EXERCISE PROMPT>
The entries are to be duplicated exactly, with nothing left out.

DATA FOR REVIEW>
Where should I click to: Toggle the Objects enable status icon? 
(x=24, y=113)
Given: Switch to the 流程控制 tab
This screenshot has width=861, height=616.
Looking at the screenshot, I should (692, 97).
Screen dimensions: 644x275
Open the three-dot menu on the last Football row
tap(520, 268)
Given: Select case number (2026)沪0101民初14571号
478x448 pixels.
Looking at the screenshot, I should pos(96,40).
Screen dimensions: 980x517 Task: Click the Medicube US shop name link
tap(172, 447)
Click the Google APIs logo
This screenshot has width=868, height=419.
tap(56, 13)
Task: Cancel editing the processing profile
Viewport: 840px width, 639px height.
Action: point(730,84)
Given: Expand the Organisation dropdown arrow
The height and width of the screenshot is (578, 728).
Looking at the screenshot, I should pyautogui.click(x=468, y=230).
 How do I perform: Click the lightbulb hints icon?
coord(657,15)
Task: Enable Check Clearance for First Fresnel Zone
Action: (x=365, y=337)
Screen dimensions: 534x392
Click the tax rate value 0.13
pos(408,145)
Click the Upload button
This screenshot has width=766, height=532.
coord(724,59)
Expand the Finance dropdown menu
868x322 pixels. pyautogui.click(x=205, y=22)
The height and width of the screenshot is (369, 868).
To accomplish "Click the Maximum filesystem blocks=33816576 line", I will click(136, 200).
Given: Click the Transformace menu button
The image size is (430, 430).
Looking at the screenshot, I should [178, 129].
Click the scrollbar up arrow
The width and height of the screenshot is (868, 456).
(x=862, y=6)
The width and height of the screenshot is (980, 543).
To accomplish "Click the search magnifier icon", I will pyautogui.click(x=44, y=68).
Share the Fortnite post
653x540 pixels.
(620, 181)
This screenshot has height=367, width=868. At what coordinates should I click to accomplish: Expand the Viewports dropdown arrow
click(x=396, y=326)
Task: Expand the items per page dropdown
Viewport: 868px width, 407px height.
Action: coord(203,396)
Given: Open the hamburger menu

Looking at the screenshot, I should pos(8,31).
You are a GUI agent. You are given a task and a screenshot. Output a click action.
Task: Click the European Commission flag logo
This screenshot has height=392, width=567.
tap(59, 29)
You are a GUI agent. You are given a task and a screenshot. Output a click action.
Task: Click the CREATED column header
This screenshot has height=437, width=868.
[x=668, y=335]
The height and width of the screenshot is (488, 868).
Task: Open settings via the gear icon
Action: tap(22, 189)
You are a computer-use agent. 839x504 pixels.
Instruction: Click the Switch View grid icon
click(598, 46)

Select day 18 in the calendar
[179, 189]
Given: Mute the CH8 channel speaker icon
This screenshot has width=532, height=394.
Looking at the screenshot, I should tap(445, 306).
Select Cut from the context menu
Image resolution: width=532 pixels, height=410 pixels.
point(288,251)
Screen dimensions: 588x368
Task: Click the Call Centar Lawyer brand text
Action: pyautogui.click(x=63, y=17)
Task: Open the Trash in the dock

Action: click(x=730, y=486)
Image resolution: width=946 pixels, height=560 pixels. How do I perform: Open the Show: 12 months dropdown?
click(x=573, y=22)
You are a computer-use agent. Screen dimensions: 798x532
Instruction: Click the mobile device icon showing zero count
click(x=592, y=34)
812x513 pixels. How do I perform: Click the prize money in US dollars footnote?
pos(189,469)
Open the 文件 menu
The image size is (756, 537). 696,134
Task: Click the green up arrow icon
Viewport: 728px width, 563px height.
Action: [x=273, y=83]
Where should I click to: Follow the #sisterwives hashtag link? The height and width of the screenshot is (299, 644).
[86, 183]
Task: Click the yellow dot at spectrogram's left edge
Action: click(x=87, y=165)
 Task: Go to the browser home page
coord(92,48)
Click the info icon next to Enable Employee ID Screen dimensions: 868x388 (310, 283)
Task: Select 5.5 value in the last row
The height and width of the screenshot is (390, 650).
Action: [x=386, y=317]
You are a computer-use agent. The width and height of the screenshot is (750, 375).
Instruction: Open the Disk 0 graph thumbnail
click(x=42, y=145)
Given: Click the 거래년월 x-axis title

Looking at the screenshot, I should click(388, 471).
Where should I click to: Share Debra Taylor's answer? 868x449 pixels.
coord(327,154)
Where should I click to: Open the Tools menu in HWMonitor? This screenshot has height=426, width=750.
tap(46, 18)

TASK RESPONSE>
Where should I click to: Toggle the Objects enable status icon? 
(x=24, y=113)
Given: Switch to the 流程控制 tab
This screenshot has width=861, height=616.
Looking at the screenshot, I should (692, 97).
Screen dimensions: 644x275
Open the three-dot menu on the last Football row
tap(520, 268)
Given: Select case number (2026)沪0101民初14571号
478x448 pixels.
Looking at the screenshot, I should pos(96,40).
Screen dimensions: 980x517 Task: Click the Medicube US shop name link
tap(172, 447)
Click the Google APIs logo
This screenshot has width=868, height=419.
tap(56, 13)
Task: Cancel editing the processing profile
Viewport: 840px width, 639px height.
Action: point(730,84)
Given: Expand the Organisation dropdown arrow
The height and width of the screenshot is (578, 728).
Looking at the screenshot, I should pyautogui.click(x=468, y=230).
 How do I perform: Click the lightbulb hints icon?
coord(657,15)
Task: Enable Check Clearance for First Fresnel Zone
Action: (x=365, y=337)
Screen dimensions: 534x392
Click the tax rate value 0.13
pos(408,145)
Click the Upload button
This screenshot has width=766, height=532.
coord(724,59)
Expand the Finance dropdown menu
868x322 pixels. pyautogui.click(x=205, y=22)
The height and width of the screenshot is (369, 868).
To accomplish "Click the Maximum filesystem blocks=33816576 line", I will click(136, 200).
Given: Click the Transformace menu button
The image size is (430, 430).
Looking at the screenshot, I should [178, 129].
Click the scrollbar up arrow
The width and height of the screenshot is (868, 456).
(x=862, y=6)
The width and height of the screenshot is (980, 543).
To accomplish "Click the search magnifier icon", I will pyautogui.click(x=44, y=68).
Share the Fortnite post
653x540 pixels.
(620, 181)
This screenshot has height=367, width=868. At what coordinates should I click to accomplish: Expand the Viewports dropdown arrow
click(x=396, y=326)
Task: Expand the items per page dropdown
Viewport: 868px width, 407px height.
Action: coord(203,396)
Given: Open the hamburger menu

Looking at the screenshot, I should pos(8,31).
You are a GUI agent. You are given a task and a screenshot. Output a click action.
Task: Click the European Commission flag logo
This screenshot has height=392, width=567.
tap(59, 29)
You are a GUI agent. You are given a task and a screenshot. Output a click action.
Task: Click the CREATED column header
This screenshot has height=437, width=868.
[x=668, y=335]
The height and width of the screenshot is (488, 868).
Task: Open settings via the gear icon
Action: tap(22, 189)
You are a computer-use agent. 839x504 pixels.
Instruction: Click the Switch View grid icon
click(598, 46)

Select day 18 in the calendar
[179, 189]
Given: Mute the CH8 channel speaker icon
This screenshot has width=532, height=394.
Looking at the screenshot, I should tap(445, 306).
Select Cut from the context menu
Image resolution: width=532 pixels, height=410 pixels.
point(288,251)
Screen dimensions: 588x368
Task: Click the Call Centar Lawyer brand text
Action: pyautogui.click(x=63, y=17)
Task: Open the Trash in the dock

Action: click(x=730, y=486)
Image resolution: width=946 pixels, height=560 pixels. How do I perform: Open the Show: 12 months dropdown?
click(x=573, y=22)
You are a computer-use agent. Screen dimensions: 798x532
Instruction: Click the mobile device icon showing zero count
click(x=592, y=34)
812x513 pixels. How do I perform: Click the prize money in US dollars footnote?
pos(189,469)
Open the 文件 menu
The image size is (756, 537). 696,134
Task: Click the green up arrow icon
Viewport: 728px width, 563px height.
Action: [x=273, y=83]
Where should I click to: Follow the #sisterwives hashtag link? The height and width of the screenshot is (299, 644).
[86, 183]
Task: Click the yellow dot at spectrogram's left edge
Action: click(x=87, y=165)
 Task: Go to the browser home page
coord(92,48)
Click the info icon next to Enable Employee ID Screen dimensions: 868x388 (310, 283)
Task: Select 5.5 value in the last row
The height and width of the screenshot is (390, 650).
Action: [x=386, y=317]
You are a computer-use agent. The width and height of the screenshot is (750, 375).
Instruction: Open the Disk 0 graph thumbnail
click(x=42, y=145)
Given: Click the 거래년월 x-axis title

Looking at the screenshot, I should click(388, 471).
Where should I click to: Share Debra Taylor's answer? 868x449 pixels.
coord(327,154)
Where should I click to: Open the Tools menu in HWMonitor? This screenshot has height=426, width=750.
tap(46, 18)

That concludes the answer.